On Thursday, in “Blue Magic: Addicted Markets Get Fix As Central Banks ‘Resume Race To Zero Posture’”, we detailed the coordinated global pivot back towards dovish monetary policy in the face of mounting global growth concerns and political tension.
Here are a couple of quick excerpts for anyone who missed that piece:
In addition to the “addiction liability” and the fact that a word awash in debt isn’t exactly conducive to higher rates and tighter liquidity, global growth is now clearly slowing and if you’re a monetary policymaker, you don’t very well want to exacerbate that by persisting in a hawkish bias.
Hence, the dovish Fed pivot, the ECB’s acknowledgement of downside risks (and likely relent in the form of something, although we don’t yet know what) and, on Wednesday, the RBA’s Lowe shifting to a neutral stance.
In the wake of this burgeoning dovish capitulation, analysts continue to marvel at just how abrupt the shift was last month and, relatedly, at just how dramatic the “snapback” from the December risk asset rout has been.

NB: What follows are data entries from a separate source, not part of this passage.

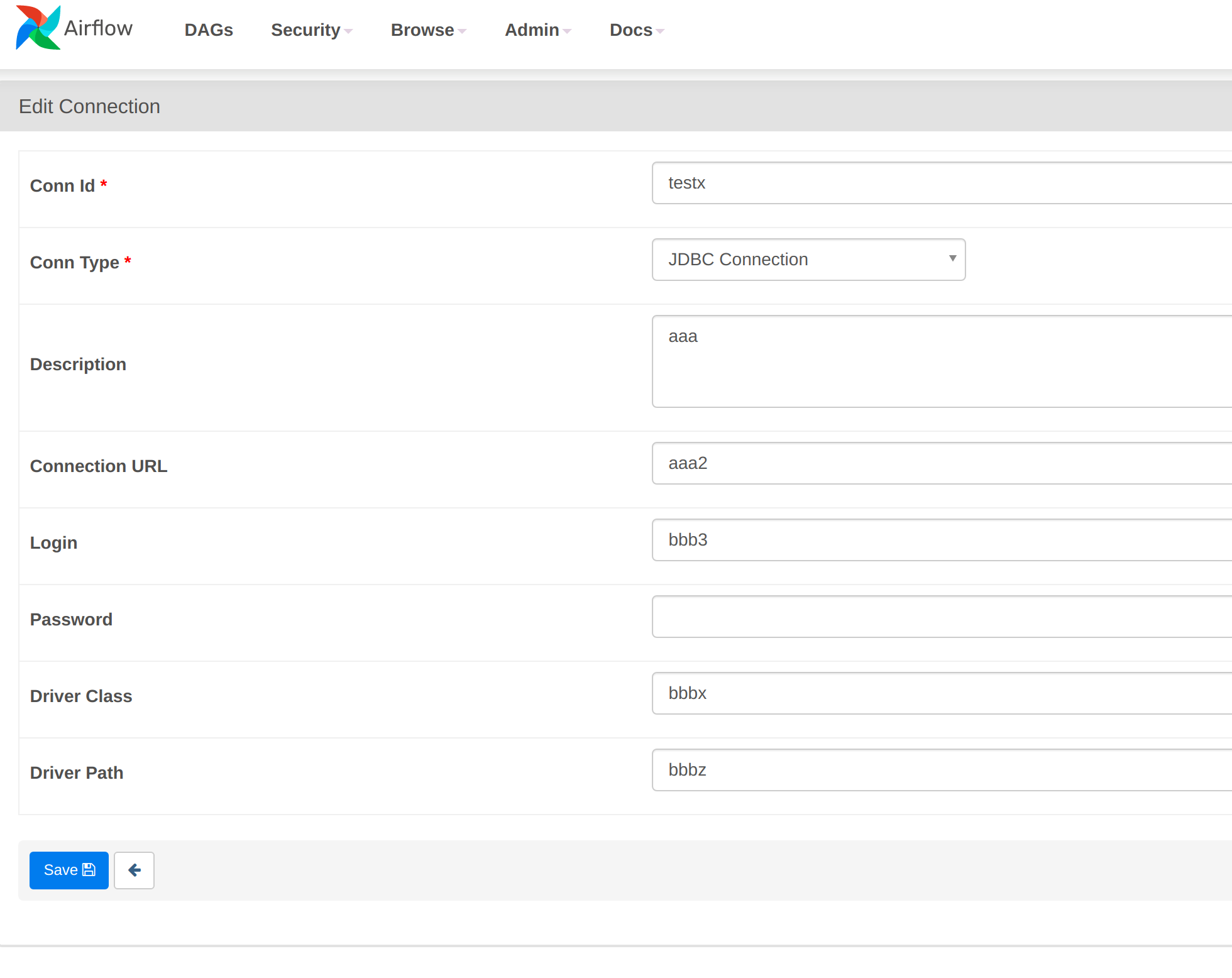The height and width of the screenshot is (978, 1232).
Task: Select the JDBC Connection type selector
Action: point(808,259)
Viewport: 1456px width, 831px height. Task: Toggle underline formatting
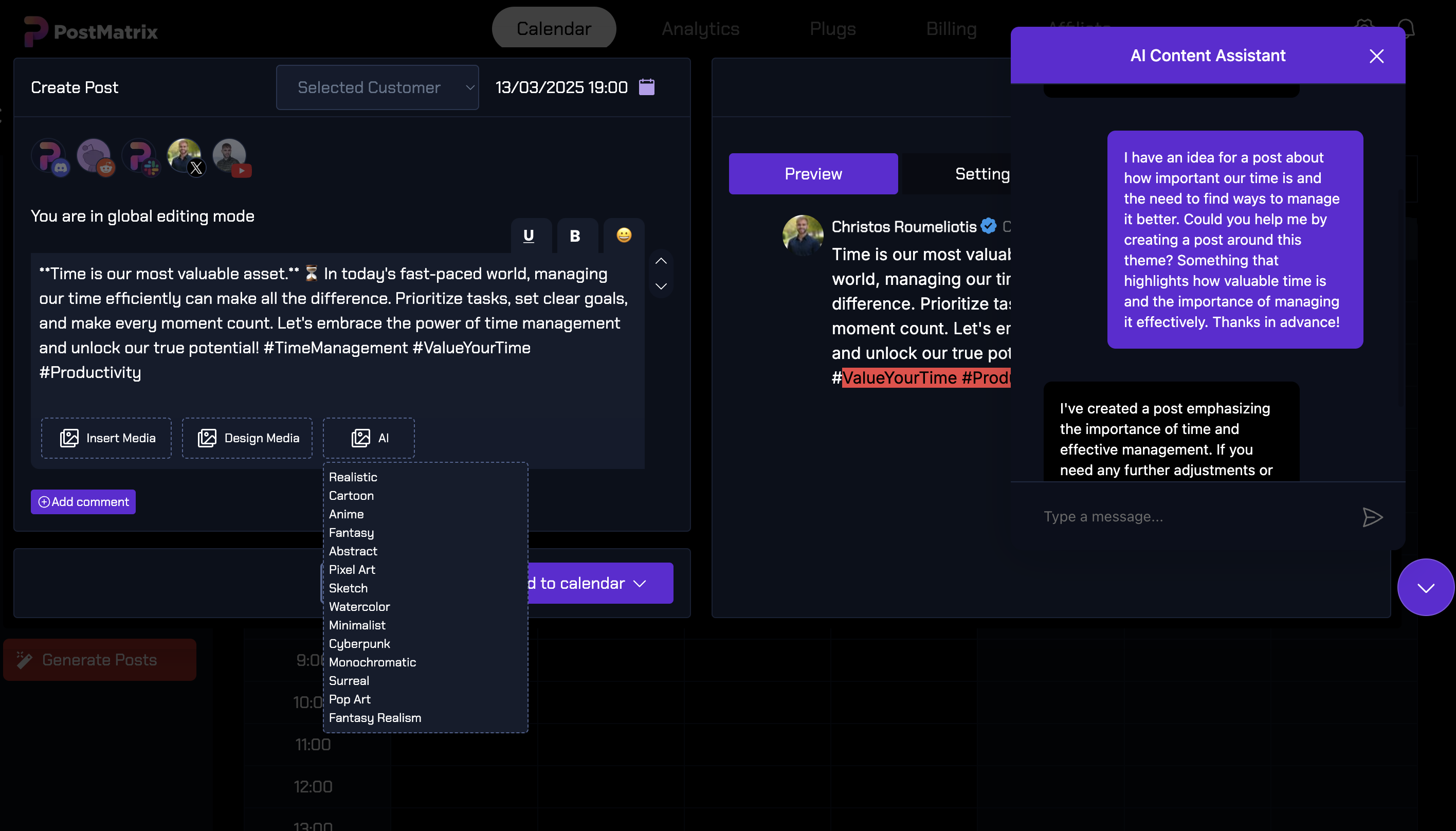[x=530, y=236]
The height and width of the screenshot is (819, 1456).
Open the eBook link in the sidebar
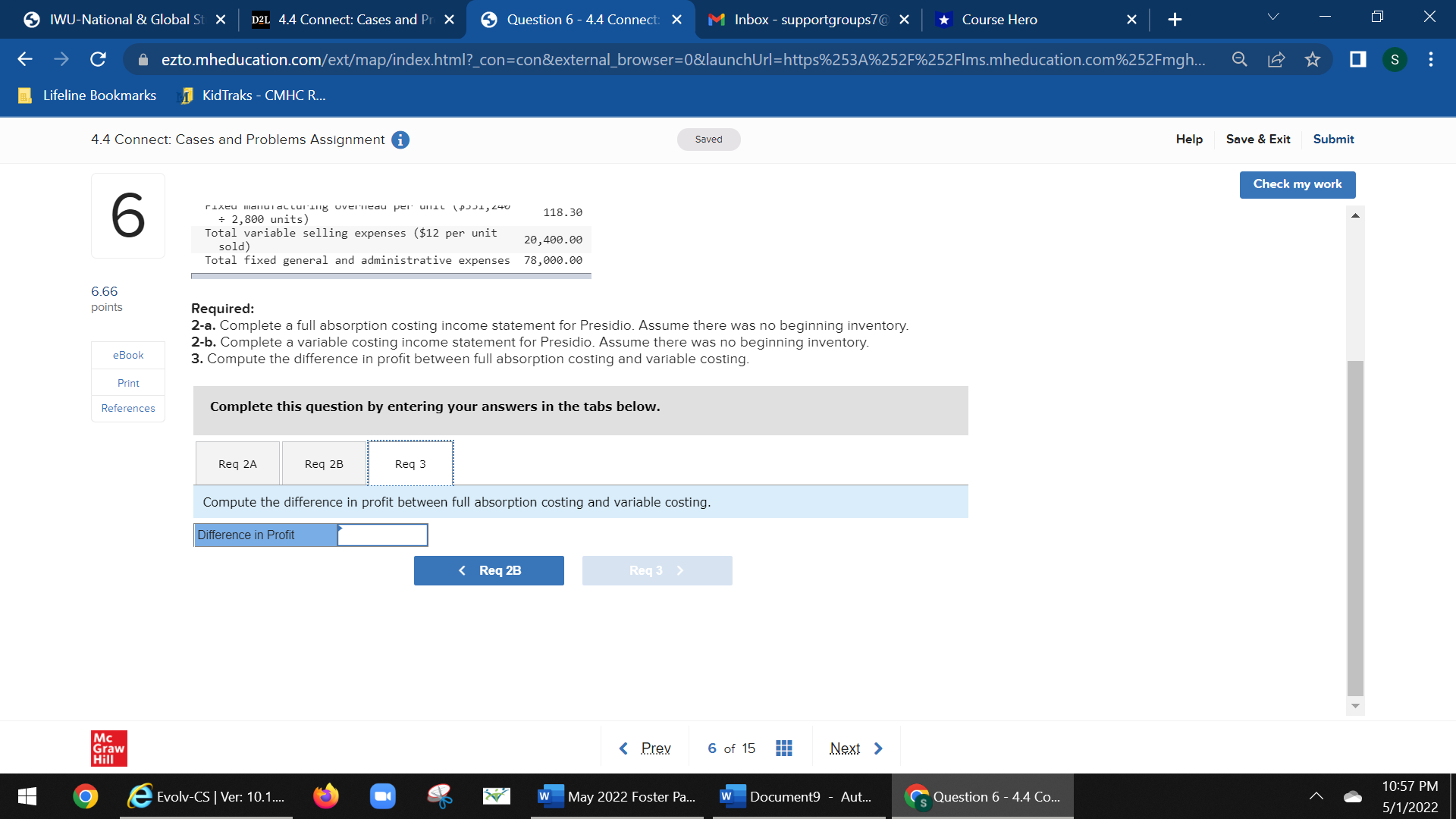point(127,354)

As SocGen’s Andrew Lapthorne noted a week ago, the MSCI World’s 7.7% jump last month is the best start to a year since 1987. While 90% of the MSCI World fell in December, 88% of global stocks rose in January, a 20-year record.
With that as the setup, BofAML’s Barnaby Martin is out with his latest and as usual, it’s great. Martin characterizes the central bank “blink” as “one for the ages.”
“In 2018, only 13% of assets across the globe posted positive total returns and only 9% of assets managed to outperform US 3m Libor”, he writes, before exclaiming that when you “jump to 2019, the picture couldn’t be anymore different.” As the following chart illustrates, “98% of assets across the globe have positive total returns so far this year.”
That, folks, is the second best outcome in 28 years and it comes courtesy of what Martin goes on to call “one epic reversal” in central banks’ monetary policy stance.
He cites the Fed, of course, and also the ECB’s revised balance of risks, the RBA’s shift to neutral and the RBI cut (which was clearly political, but it nevertheless adds to the “dovish shift” narrative). We documented all of that in the first linked post above.
As noted on multiple occasions over the past week (i.e., since the Fed), a dovish relent by one major central bank naturally triggers similar moves from global counterparts. When the first mover is the Fed, that domino dynamic is even more dramatic.
“When the most important central bank in the world changes tack, others must follow or risk unwanted currency appreciation”, BofAML goes on to write, adding that “true to form, the number of global central bank rate cuts over the last 6m is now greater than the number of central bank rate hikes.”
This is a remarkable reversal of fortune (and “fortune” can be taken both figuratively and literally there):
It gets better – and immeasurably so.
Martin goes on to describe the diminishing returns of QE, starting with the notion that the dovish lean has been “manna for financial markets.” Regular readers will recognize that characterization – it was employed a couple of days ago by Credit Suisse’s Kasper Bartholdy in the emerging markets context.
Now, though, central banks may be bumping up against the theoretical limits of what they can accomplish. With rates still at historically low levels (and mired in NIRP in many cases) and balance sheets still bloated, the “out of ammo” problem may soon become particularly relevant.
“But after ~$11 trillion in central bank balance sheet growth since The Global Financial Crisis (using the “big 4”), the limits of monetary policy are being reached [as] central banks have much less capacity to effect economic change this time around”, BofAML goes on to write, before delivering the following delightfully amusing hypothetical that illustrates just how surreal the world would be if policymakers deployed a similarly dramatic easing cycle from current levels as that which was rolled out in the wake of the crisis:
Chart 8, for instance, shows where interest rates would be if central banks repeated their post-Lehman easing cycle, from today. Understandably, some of the numbers would be far out of the realms of possibility. Hungarian interest rates, for instance, would drop to -10%, Eurozone deposit rates would fall to -4% and US interest rates would be heavily in negative territory (-2.5%).
I’m not sure it would be entirely accurate to say those numbers are “far out of the realms of possibility”. It certainly seems that way right now, but as Albert Edwards wrote on Thursday, things look like they might get pretty weird going forward.
Finally, for those interested to know what “pushing on a string” looks like when charted in the context of post-crisis monetary policy, the following visual (which shows, to quote Martin again, “what has happened historically to global GDP momentum and global debt-to-GDP levels in periods when global central bank balance sheets have expanded notably”) is particularly poignant:
This (to trot out the drug addiction reference again) is the very definition of “chasing the dragon” and it raises glaring questions about how effective another coordinated easing push can be in the face of the myriad headwinds to global growth that can now very fairly be described as “gale-force”.